◆ WHAT THE EXERCISE ASKS: In the listing below, find each line with the string "tersangka" and report it.

------ DATA FOR THIS EXERCISE ------

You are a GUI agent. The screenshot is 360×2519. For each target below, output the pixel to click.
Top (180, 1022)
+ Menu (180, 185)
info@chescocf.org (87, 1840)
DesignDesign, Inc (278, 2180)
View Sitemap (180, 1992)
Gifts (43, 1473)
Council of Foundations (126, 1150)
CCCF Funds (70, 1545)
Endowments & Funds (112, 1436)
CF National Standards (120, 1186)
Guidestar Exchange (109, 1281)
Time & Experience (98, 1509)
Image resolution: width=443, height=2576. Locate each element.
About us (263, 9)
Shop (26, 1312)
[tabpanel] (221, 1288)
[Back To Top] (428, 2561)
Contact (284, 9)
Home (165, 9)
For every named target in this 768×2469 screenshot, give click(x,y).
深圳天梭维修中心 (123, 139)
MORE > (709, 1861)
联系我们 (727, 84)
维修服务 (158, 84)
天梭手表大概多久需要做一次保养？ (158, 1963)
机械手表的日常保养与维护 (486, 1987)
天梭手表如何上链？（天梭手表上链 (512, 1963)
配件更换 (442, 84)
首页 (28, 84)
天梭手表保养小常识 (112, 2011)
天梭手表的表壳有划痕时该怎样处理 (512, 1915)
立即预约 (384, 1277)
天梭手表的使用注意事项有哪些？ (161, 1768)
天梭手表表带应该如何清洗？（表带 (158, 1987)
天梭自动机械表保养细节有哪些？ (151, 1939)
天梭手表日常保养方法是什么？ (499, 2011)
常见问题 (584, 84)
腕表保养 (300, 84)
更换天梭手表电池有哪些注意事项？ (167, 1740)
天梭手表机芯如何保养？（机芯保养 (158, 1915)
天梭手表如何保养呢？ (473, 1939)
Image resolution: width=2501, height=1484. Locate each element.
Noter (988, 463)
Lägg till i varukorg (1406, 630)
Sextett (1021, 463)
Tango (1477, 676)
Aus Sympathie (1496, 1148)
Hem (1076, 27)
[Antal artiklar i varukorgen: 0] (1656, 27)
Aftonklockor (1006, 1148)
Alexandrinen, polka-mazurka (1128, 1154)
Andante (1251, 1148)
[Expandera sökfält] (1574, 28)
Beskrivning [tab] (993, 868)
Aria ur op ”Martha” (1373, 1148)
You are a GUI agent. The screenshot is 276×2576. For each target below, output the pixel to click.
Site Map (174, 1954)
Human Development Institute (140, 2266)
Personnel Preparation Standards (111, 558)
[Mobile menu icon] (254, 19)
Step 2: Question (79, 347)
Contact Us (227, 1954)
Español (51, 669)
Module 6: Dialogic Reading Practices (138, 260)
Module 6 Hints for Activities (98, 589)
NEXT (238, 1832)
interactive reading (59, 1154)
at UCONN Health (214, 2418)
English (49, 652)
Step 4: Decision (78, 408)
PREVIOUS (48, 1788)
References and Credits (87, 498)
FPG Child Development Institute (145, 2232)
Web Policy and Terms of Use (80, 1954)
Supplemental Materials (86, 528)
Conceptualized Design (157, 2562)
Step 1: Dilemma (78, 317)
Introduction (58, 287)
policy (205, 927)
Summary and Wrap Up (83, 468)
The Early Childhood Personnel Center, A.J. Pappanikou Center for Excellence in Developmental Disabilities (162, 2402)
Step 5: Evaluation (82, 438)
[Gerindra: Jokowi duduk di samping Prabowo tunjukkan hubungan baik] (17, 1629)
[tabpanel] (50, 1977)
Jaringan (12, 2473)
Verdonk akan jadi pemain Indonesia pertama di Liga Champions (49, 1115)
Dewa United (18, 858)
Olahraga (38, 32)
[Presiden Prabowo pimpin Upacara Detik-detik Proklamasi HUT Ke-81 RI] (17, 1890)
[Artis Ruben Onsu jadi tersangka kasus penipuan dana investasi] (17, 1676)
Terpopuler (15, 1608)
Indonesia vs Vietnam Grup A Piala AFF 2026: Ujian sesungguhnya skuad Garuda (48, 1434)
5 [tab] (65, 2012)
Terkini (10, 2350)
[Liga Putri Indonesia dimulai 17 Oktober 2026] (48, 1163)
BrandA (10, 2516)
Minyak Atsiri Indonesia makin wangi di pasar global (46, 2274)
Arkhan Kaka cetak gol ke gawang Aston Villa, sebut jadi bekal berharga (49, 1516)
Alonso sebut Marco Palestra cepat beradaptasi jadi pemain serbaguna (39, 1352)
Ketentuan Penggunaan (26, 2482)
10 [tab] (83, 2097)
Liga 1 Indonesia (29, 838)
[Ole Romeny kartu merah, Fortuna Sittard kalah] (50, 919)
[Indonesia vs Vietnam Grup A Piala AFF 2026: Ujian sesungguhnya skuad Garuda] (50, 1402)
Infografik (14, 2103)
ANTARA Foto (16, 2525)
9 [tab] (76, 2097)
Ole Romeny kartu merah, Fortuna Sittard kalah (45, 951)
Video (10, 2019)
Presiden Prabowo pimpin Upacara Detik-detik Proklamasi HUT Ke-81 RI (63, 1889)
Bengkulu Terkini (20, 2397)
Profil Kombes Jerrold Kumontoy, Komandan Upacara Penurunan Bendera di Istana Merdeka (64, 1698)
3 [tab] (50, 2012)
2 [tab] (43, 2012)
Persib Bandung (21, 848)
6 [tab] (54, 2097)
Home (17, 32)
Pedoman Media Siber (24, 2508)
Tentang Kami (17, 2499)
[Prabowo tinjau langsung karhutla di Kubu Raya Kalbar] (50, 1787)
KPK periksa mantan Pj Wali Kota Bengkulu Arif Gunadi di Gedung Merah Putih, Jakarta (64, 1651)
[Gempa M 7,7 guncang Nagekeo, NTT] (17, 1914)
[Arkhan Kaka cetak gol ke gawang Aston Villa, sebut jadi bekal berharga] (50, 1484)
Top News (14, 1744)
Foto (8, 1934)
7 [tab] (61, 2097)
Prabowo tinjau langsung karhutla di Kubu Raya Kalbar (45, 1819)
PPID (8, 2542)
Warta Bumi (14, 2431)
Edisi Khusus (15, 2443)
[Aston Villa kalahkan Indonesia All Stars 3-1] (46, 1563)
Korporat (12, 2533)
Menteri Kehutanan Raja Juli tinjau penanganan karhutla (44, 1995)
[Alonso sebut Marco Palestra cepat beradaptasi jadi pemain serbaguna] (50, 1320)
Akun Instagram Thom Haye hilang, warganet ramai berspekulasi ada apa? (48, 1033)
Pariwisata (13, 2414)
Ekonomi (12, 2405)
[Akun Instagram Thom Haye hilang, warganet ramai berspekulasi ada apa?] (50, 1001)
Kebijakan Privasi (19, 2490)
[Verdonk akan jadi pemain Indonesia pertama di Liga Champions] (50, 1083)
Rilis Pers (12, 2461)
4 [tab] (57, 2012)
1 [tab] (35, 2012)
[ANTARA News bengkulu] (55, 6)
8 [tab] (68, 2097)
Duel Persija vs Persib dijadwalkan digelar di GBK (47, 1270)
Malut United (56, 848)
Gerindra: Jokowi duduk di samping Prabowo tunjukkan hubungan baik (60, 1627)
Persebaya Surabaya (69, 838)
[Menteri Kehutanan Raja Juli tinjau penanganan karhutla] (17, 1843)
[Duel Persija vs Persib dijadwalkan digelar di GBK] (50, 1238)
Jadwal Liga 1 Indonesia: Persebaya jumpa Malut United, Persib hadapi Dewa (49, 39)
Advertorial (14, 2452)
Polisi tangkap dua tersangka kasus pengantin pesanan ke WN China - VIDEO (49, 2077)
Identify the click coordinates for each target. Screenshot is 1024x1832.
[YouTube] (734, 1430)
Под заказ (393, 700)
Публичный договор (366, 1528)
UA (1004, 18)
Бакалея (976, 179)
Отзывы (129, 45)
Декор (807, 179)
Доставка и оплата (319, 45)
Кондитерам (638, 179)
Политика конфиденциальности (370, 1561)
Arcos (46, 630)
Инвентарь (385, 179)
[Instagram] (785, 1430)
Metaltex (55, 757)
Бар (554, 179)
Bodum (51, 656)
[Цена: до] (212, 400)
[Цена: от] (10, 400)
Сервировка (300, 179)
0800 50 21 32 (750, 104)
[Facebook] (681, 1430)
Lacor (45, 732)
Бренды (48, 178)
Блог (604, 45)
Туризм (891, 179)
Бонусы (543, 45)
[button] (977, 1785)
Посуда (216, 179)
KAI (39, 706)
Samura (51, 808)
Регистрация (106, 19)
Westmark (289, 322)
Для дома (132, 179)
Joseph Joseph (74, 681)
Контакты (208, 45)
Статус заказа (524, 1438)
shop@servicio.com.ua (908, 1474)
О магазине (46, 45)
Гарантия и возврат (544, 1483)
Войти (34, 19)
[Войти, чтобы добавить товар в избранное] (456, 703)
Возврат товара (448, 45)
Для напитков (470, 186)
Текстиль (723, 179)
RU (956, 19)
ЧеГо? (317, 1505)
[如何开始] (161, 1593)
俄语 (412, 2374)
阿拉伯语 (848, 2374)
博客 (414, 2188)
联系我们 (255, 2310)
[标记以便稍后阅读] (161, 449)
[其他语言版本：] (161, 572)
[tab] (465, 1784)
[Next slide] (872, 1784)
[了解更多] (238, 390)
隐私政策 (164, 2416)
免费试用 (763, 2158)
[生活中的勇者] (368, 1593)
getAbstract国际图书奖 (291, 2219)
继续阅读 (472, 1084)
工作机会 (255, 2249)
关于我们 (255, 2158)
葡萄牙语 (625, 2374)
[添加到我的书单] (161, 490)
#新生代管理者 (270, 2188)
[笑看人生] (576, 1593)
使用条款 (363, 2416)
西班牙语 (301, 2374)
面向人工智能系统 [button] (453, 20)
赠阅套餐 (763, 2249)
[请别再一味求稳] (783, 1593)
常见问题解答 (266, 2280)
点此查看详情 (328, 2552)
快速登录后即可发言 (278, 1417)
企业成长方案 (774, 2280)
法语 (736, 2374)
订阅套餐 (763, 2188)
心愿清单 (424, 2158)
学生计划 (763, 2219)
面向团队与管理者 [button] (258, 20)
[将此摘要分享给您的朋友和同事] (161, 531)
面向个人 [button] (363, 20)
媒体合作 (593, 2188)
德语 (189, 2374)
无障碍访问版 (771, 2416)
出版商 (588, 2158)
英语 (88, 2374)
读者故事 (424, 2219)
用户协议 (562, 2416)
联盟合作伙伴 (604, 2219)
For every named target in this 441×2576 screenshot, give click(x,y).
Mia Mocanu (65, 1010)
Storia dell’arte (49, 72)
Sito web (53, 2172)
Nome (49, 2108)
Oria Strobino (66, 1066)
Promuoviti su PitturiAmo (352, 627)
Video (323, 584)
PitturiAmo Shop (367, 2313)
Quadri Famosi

------

◆ RESPONSE AREA:
[Artis Ruben Onsu jadi tersangka kasus penipuan dana investasi] (17, 1676)
Polisi tangkap dua tersangka kasus pengantin pesanan ke WN China - VIDEO (49, 2077)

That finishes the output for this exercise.